### TASK TO CARRY OUT
Only lines containing "agent" belong in the answer, each copied from the entries below.
----- THE RECORDS
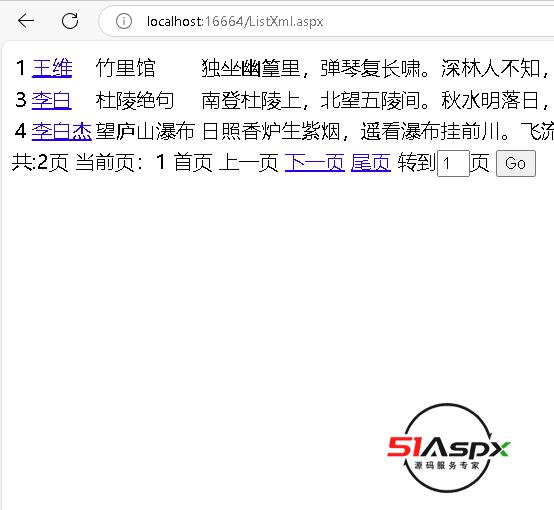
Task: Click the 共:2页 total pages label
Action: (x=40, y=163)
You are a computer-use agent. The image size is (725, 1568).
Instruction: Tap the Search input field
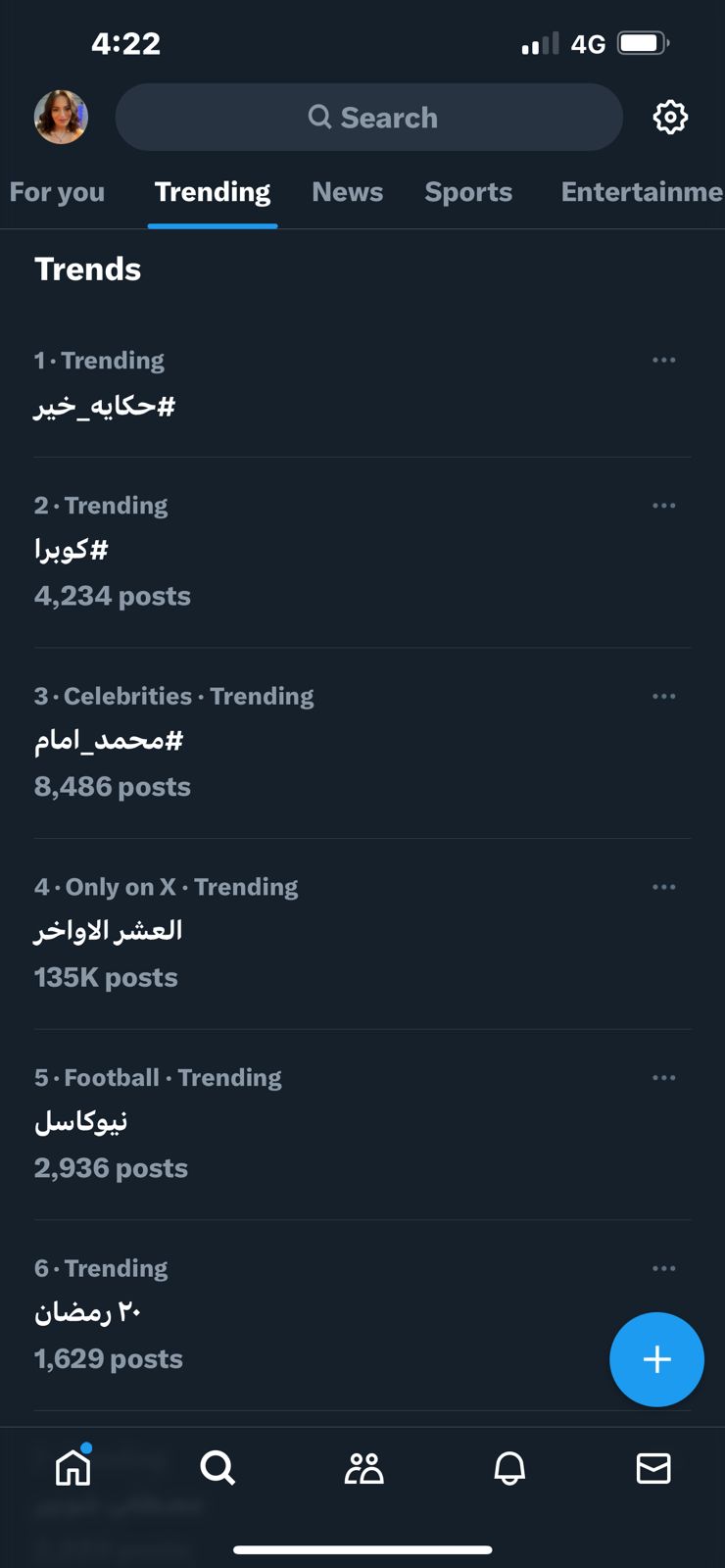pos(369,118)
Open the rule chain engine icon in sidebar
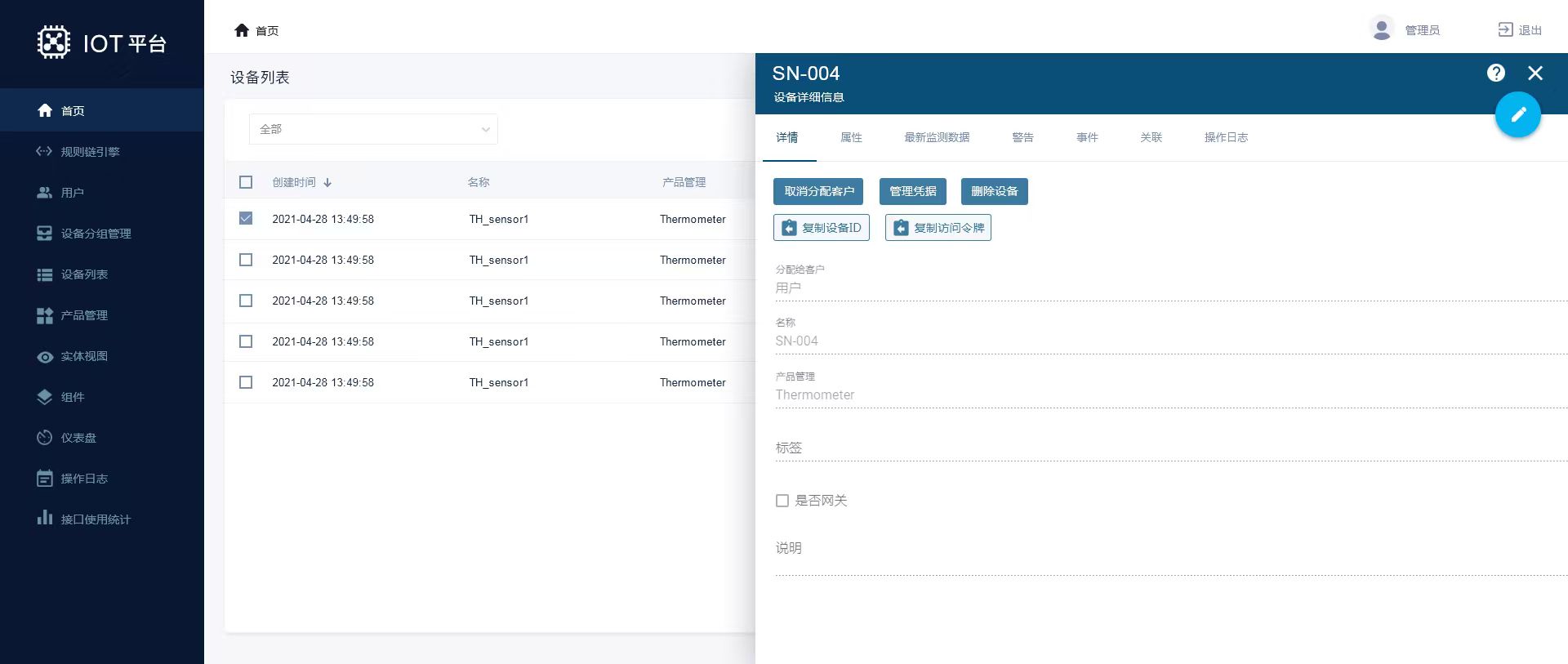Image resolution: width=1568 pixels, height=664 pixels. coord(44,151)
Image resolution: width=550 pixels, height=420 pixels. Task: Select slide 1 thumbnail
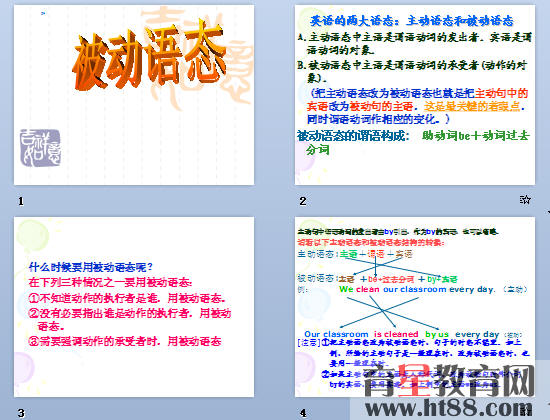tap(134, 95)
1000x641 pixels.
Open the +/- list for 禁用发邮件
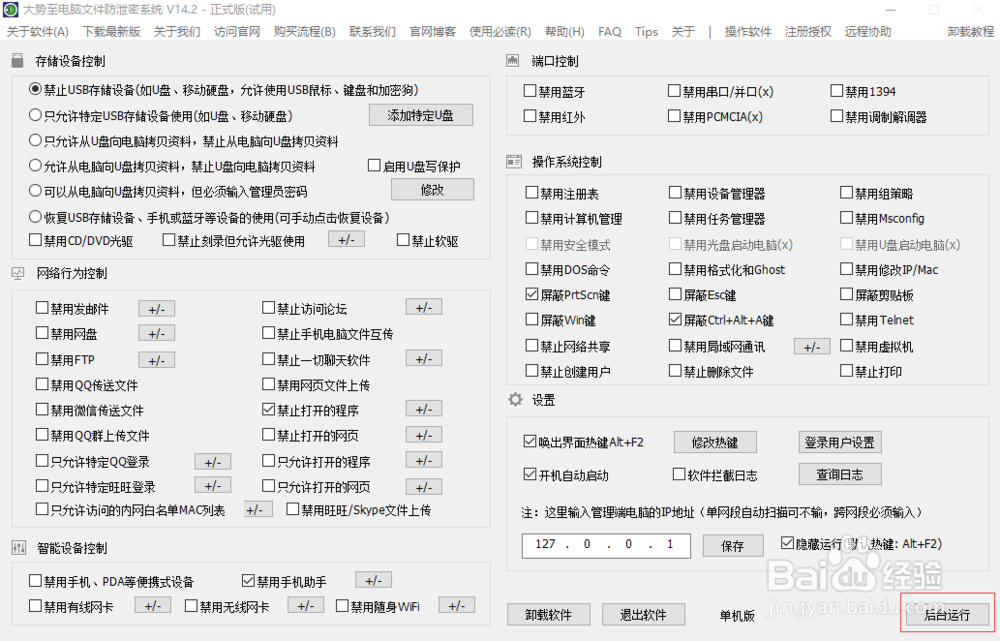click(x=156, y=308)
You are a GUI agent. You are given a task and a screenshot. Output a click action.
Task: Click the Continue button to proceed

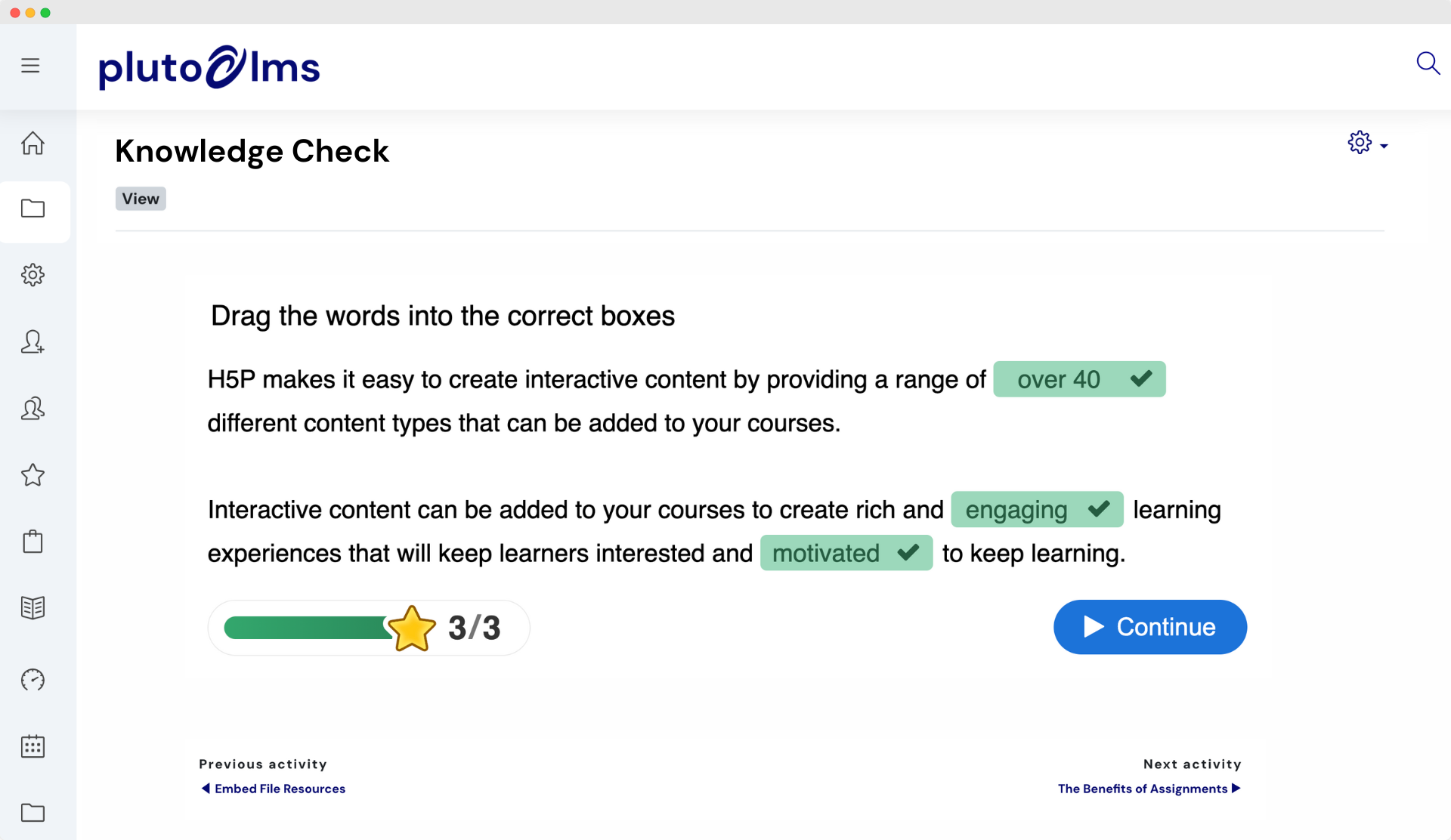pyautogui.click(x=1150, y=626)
----------
### OUTPUT FOR THIS EXERCISE
You are a computer-use agent. The image size is (725, 1568).
You are a GUI agent. You are given a task and a screenshot. Output a click action.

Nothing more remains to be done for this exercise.